• Task details:
Pick up the piece on the 2008 Beijing Olympics below and continue it from its last sentence.

• Extracted text:
--- BEGIN ---
Polish athletes got off to a slow start at the 2008 Olympics in Beijing, but a surprise performance by the male fencing team earned Poland their first medal, one week into the Olympic event. In the end splendid performances by Poland on the water helped secure a 20th place in the overall medal standings, with three gold, six silver and a bronze: a slight improvement compared with the Athens 2004 Olympics – although the total amount of medals for Poland remained the same at ten.
China fooling the world
The 2008 Beijing Olympics was packed full of incident before the first tracksuit was stripped off. There were Chinese cover-ups aplenty: over Tibet, over limited access to the internet, over a child lip-syncing at the opening ceremony as the real singer wasn’t deemed pretty enough – even the pride of China wasn’t real: the fireworks. People watching the ceremony on TV saw a different version than those who were actually in Beijing. Animated fireworks were added in the broadcast to make it look extra spectacular.
--- END ---
• Data shown:
--- BEGIN ---
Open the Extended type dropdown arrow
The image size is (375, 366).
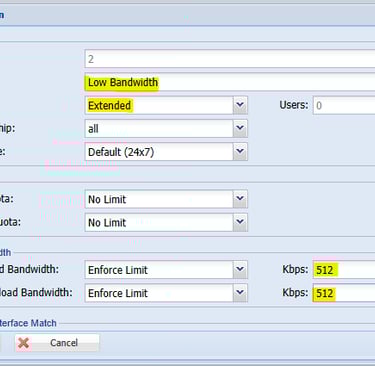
--- END ---
• Right answer:
After the illusions were over (well, apart from the one involving He Kexin’s birth certificate), China began to demonstrate some real magic. To the surprise of the entire world, China dethroned the United States of America as number one in the overall medal classifications. China was expected to perform well, but not to this extent. American swimmer Michael Phelps collected eight gold medals alone, becoming the most successful Olympic athlete ever (fourteen gold and two bronze in his career) and during one single Olympic tournament (eight gold in Beijing). As a one man country, the hypothetical ?Phelps-land? would have ended in tenth place in the overall medal standings. Nevertheless the USA, even with their star swimmer, could not compete with China, who ended an emphatic first with 51 gold, 21 silver and 28 bronze medals. However, USA did manage to collect the most amount of medals: their count of 110 was 10 more than the host nation. This was the first time since the 1992 Olympics in Barcelona (when the Commonwealth of ex-Soviet states secured first place), that the Americans didn’t top the medal standings.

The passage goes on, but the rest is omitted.